Il centro storico di Niscemi sta collassando
In provincia di Caltanissetta una frana lunga quattro chilometri continua a muoversi e oltre mille persone sono state evacuate

Decine di case del centro storico di Niscemi, nella provincia siciliana di Caltanissetta, sono in bilico su uno strapiombo aperto da una frana gigantesca, lunga 4 chilometri. Oltre mille persone sono state allontanate dalle loro case, le scuole sono chiuse e il paese è quasi isolato. La frana continua a muoversi così rapidamente che per i vigili del fuoco è complicato capire quanto, come e dove si sta estendendo il fronte.

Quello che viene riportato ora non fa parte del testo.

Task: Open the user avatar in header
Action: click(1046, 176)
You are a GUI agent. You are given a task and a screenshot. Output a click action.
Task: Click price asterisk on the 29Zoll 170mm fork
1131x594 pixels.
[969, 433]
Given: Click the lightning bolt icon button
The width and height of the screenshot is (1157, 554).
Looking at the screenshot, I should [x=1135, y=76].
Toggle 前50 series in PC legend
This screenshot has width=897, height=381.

La terra ha iniziato a muoversi domenica intorno alle 12:30, in particolare nel quartiere di Sante Croci per poi allargarsi a Trappeto e via Popolo, nel versante occidentale del paese. L’asfalto si è crepato, il terreno ha iniziato a cedere in diversi punti, il piano della campagna si è abbassato di diversi metri, nei palazzi si sono aperte crepe ampie diversi centimetri. Gli abitanti hanno lasciato in fretta le loro case. Non risultano persone ferite. Solo i droni in volo sono riusciti a mostrare l’estensione eccezionale della frana e i gravi danni in buona parte del centro storico.

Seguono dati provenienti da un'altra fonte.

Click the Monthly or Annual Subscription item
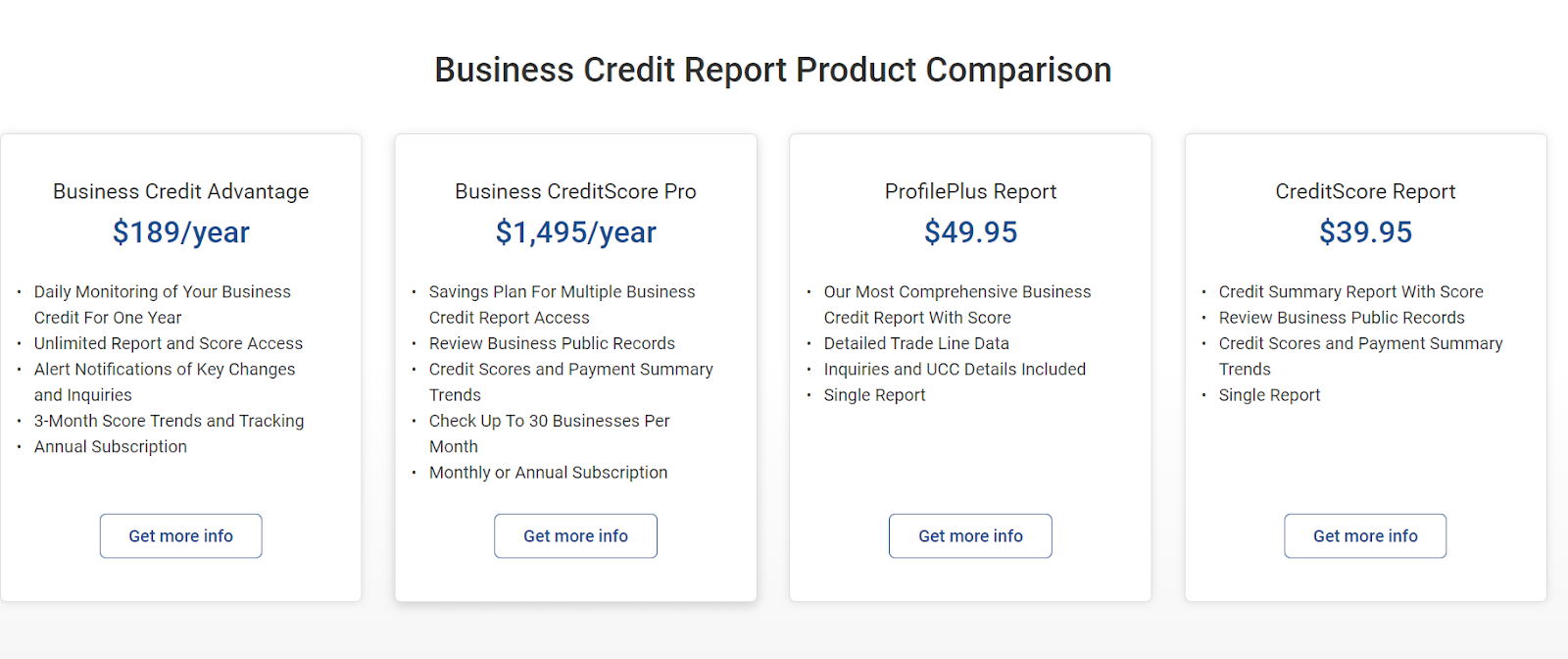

Le due strade principali che collegano Niscemi a Caltagirone e Catania, le provinciali 10 e 12, sono state chiuse. L’unica rimasta aperta è la strada provinciale 11. La Protezione civile regionale sta offrendo assistenza alle persone sfollate e il comune ha aperto un palazzetto per la notte, anche se la maggior parte delle persone evacuate è stata ospitata da parenti e amici. «In circa due ore siamo riusciti a far sgomberare le zone più a rischio», dice il vicesindaco Pietro Stimolo. «Le prossime ore e i prossimi giorni saranno i più importanti perché la frana continua a scivolare a valle e non è possibile stimare con certezza come si evolverà la situazione».

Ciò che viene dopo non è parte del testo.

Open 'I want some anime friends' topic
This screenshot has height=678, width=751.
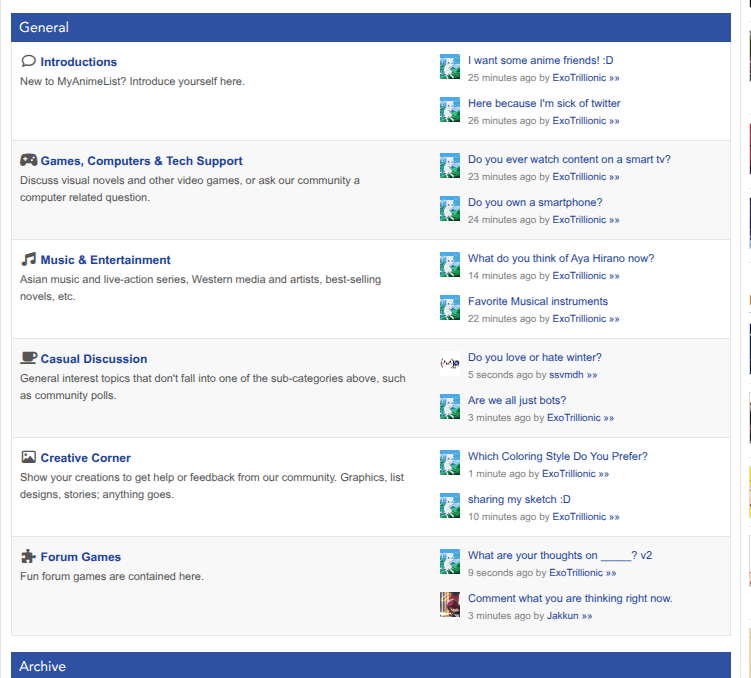540,60
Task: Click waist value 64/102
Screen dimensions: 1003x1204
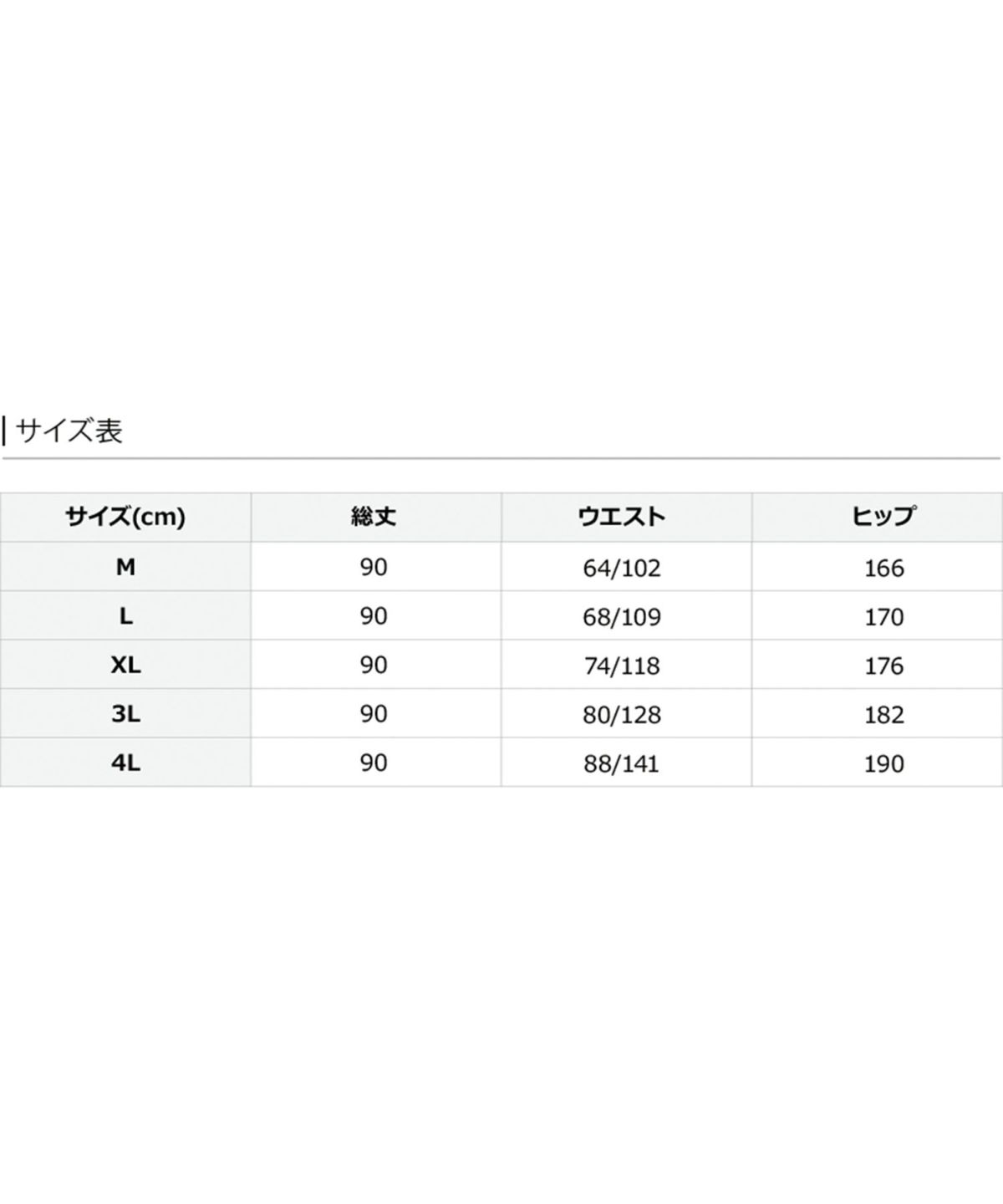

A Niscemi abitano circa 25mila persone. La frana non è stata un evento improvviso. Già il 16 gennaio erano state evacuate 35 persone in via precauzionale perché il terreno si era abbassato di diversi metri verso la valle del fiume Maroglio. Oltre a una strada, erano state danneggiate la rete del metano e quella che porta la fibra ottica in paese. Ma oltre a questo episodio più recente, l’instabilità del territorio e il rischio idrogeologico è noto da decenni.
Niscemi si è sviluppato su un altopiano composto da strati di sabbie sovrapposti e argille. Quando piove molto, come è accaduto negli ultimi giorni a causa del ciclone Harry che ha colpito la Sicilia, l’acqua piovana penetra nelle sabbie e raggiunge lo strato meno permeabile di argilla, che diventa scivoloso facendo scorrere il piano superiore. Al rischio ha contribuito anche lo sviluppo urbanistico del paese: per decenni sono state costruite case e palazzi vicino ai bordi del costone dell’altopiano, appesantendo il terreno e compromettendo il naturale deflusso delle acque. La rete di scolo insufficiente ha permesso all’acqua di infiltrarsi in profondità, accelerando l’erosione. In quasi tutto il centro storico il rischio idrogeologico è al livello 4, il più alto.
La nuova frana non è stata sorprendente anche perché nel 1997 ce ne fu un’altra molto simile, anche se meno grave. Buona parte del quartiere di Sante Croci scivolò a valle, circa 70 case furono rase al suolo, la chiesa del quartiere rimase in bilico sullo strapiombo e fu dichiarata inagibile.
La procura di Caltagirone aprì un’inchiesta per disastro colposo. Tra gli indagati c’erano amministratori comunali e tecnici. Le indagini si concentrarono soprattutto sulle concessioni edilizie rilasciate negli anni Settanta e Ottanta in zone note per essere a rischio, oltre che sull’utilizzo dei fondi per il consolidamento stanziati all’inizio degli anni Novanta, per capire se i lavori fossero stati eseguiti con tecniche adeguate. L’inchiesta contribuì a rivelare le gravi carenze del sistema di scolo delle acque bianche, addirittura inesistente in alcune zone. Individuare precise responsabilità però fu complicato, e molti reati finirono in prescrizione.